DIRECTIONS FOR THIS TASK
Images in the data are to be skipped, while every line is restated exactly as written.

[Collected data entries]
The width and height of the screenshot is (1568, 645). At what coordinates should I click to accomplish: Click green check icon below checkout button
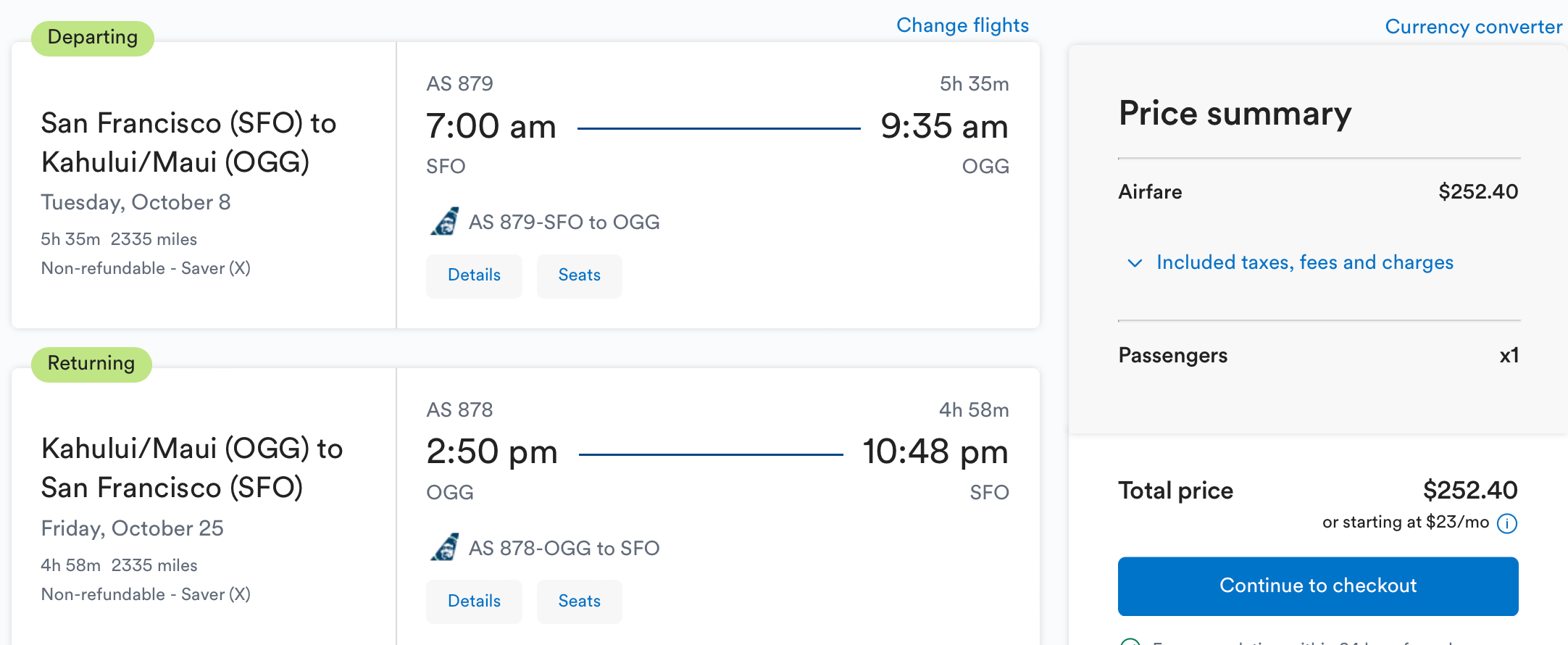click(1130, 641)
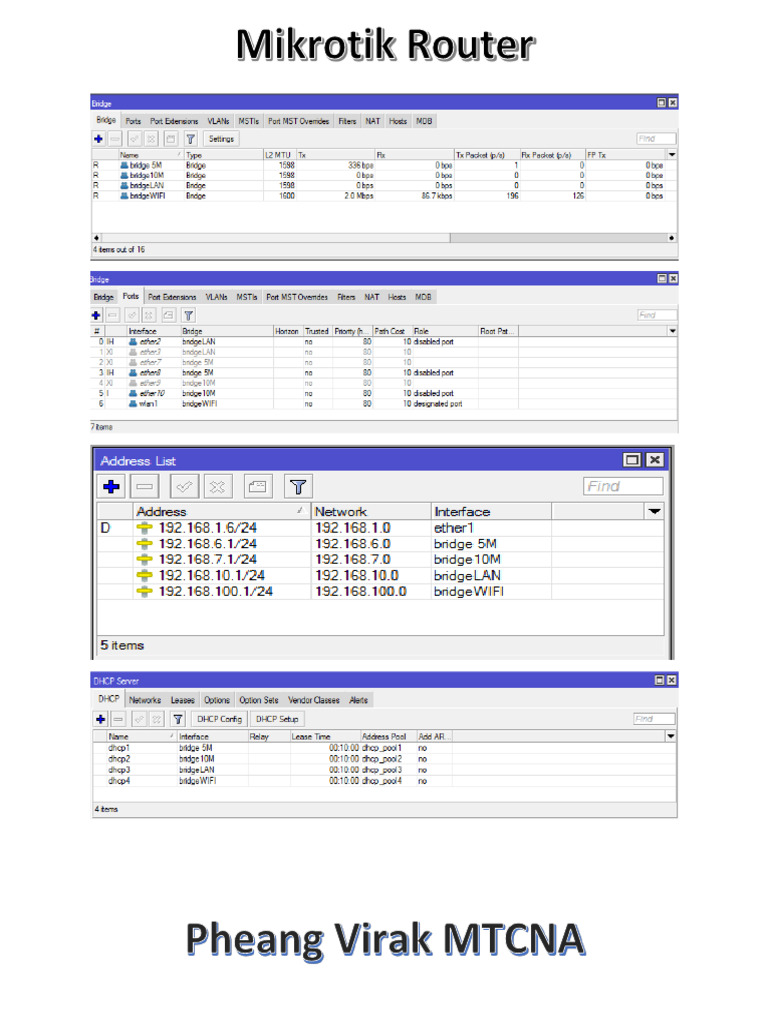
Task: Click the filter funnel icon in Address List
Action: coord(297,487)
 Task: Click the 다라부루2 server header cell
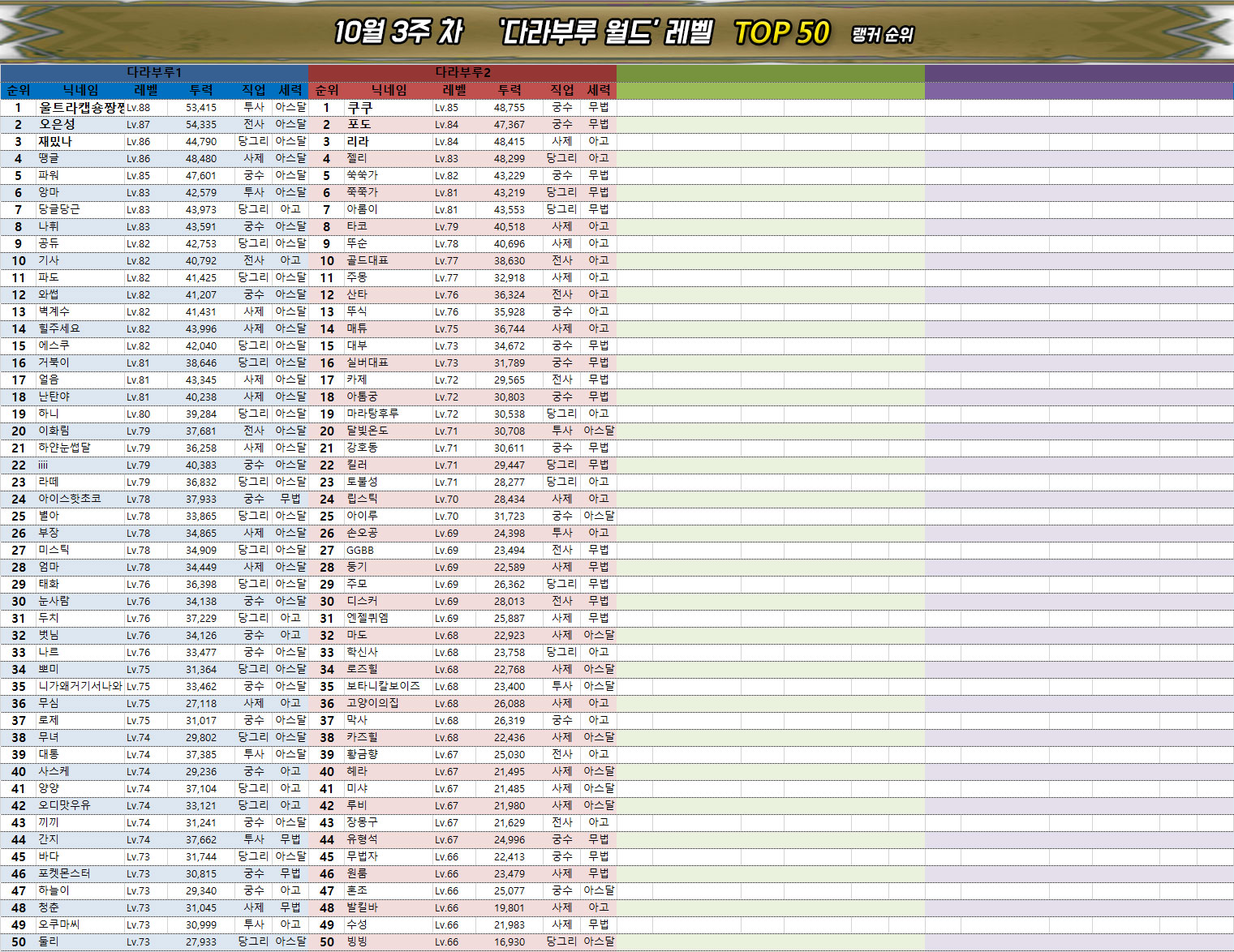point(462,72)
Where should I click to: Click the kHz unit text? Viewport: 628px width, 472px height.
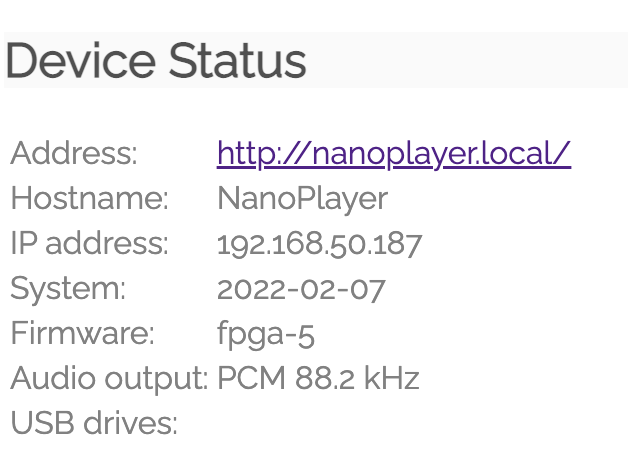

THE COMPLETED TASK
The width and height of the screenshot is (1568, 645). At what coordinates should I click to accomplish: Click green check icon below checkout button
click(1130, 641)
Task: Click the filter funnel icon in Address List
Action: coord(297,487)
 Task: Click the 다라부루2 server header cell
point(462,72)
Where should I click to: Click the kHz unit text? Viewport: 628px width, 472px height.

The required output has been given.